The dispute dragged into mid-December. Even though the incident is "not as much in the public eye right now ... it's really important to us that this is addressed," in part to set "a precedent for other moments," Tom wrote. Twitter reiterated the matter was closed because of the "low risk" of associated harm.

Tom wouldn't let it go, adding his boss Rob Flaherty to the thread. "[T]his all reads to me," Flaherty wrote, "like you all are bending over backwards to say that this isn't causing confusion on public issues" despite an Associated Press fact-check of the clip. The Twitter executive invited Flaherty to call.

Flaherty's messages are notable for recurring overt hostility and scolding toward the tech executives on the receiving end. 

When he had trouble getting an impersonation of Biden's granddaughter Finnegan removed from Twitter in February 2021, Flaherty told an executive it was "ridiculous" he had to provide identification and demanded removal "immediately." Twitter responded that the fault lay with the White House IT department.

It told Flaherty to create an authorized list of White House staff for Twitter's Partner Support Portal, the subject of a phone call with Tom days earlier. Twitter asked him to create a "streamlined" reporting process, noting it received queries from four White House staff in one day.

Flaherty had more success pressuring Facebook to throttle "borderline content" that does not violate its policies but feeds COVID vaccine hesitancy, such as personal stories and fears of adverse events. 

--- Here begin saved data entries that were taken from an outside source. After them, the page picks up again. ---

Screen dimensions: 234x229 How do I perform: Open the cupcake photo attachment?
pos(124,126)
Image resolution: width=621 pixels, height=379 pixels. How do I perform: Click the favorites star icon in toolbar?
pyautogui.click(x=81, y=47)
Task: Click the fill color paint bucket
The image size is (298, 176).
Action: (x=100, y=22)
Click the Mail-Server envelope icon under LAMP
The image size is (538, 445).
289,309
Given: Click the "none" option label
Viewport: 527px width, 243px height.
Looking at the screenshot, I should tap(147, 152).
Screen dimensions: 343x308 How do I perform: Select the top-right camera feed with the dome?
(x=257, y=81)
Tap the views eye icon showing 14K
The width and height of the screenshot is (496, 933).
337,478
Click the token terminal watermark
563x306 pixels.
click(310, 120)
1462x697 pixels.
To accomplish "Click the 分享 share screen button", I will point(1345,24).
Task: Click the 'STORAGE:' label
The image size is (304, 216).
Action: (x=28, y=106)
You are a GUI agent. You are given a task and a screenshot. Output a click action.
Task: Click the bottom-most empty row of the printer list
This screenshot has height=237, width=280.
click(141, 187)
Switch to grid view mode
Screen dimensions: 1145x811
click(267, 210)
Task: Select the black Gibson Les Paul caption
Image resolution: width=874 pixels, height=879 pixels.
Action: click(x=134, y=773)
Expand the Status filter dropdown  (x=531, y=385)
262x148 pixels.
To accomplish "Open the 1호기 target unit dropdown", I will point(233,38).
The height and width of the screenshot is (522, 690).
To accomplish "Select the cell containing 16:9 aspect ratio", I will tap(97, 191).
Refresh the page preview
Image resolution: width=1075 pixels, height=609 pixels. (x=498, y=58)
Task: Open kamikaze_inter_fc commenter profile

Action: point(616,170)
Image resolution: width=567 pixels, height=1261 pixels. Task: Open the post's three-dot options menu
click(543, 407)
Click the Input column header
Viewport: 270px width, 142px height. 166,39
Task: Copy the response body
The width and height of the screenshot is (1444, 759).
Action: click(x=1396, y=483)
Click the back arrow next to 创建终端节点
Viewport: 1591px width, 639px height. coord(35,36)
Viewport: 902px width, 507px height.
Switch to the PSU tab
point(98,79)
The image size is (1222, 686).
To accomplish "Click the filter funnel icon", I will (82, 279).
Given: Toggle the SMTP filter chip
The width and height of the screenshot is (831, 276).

Under a barrage of accusations from Flaherty, who repeatedly claimed he wasn't playing "gotcha" with the platform, Facebook agreed March 21, 2021 to limit the spread of "often-true content" that undermines vaccine confidence by shutting down pages and groups that are "disproportionately promoting this sensationalized content."

That email also alluded to discussions with Andy Slavitt, senior adviser on President Biden's COVID response team, about Facebook's WhatsApp. The Facebook executive said the messaging app already has "forward limits and labels" to reduce viral spread, pointing to an April 2020 change that reduced repeatedly forwarded messages by 70%.

Flaherty wasn't impressed by these changes. The next day he told Facebook the bigger problem was "general skepticism" rather than far-out claims about microchips in vaccines and asked how it was measuring the effect of its interventions. 

He also questioned how Facebook could know its WhatsApp interventions, including promotion of purportedly reliable COVID information, led to "reduction of harm," given the private nature of the messages. Flaherty cited the app's heavy use among immigrants and "communities of color."

The executive wrote a lengthy April 9 response on WhatsApp specifically, pointing to its many partnerships with the World Health Organization, governments and fact-checking groups to promote official COVID narratives on the app. It halts COVID misinformation through "mass marketing or scam" bans.

Flaherty responded that he still hasn't received a "good, empirical answer" about its success in reducing "vaccine-skeptical content" to the "vaccine fence sitters."

Facebook only made an "algorithmic shift" on election-related information "after an election that you helped increase skepticism in, and an insurrection which was plotted, in large part, on your platform," he alleged. "And then you turned it back off." Flaherty demanded "assurances" that Facebook would not do the same for vaccine skepticism.

In other emails, Flaherty demanded an explanation for Facebook not throttling posts by conservative personalities Tucker Carlson and Tomi Lahren questioning COVID vaccines and "actively promoting anti-vaccine pages in [Instagram] search" despite its aggressive promotion of official narratives. The executive said those Instagram accounts had been removed.

Flaherty also shared a memo "circulating around" the White House in late April 2021 that accuses Facebook of "failure to monitor events" on COVID disinformation or keep up with "coded language" used to evade COVID policing and "non-English" disinformation.

Tom and Flaherty didn't respond to requests for comment on the communications exposing their censorship demands.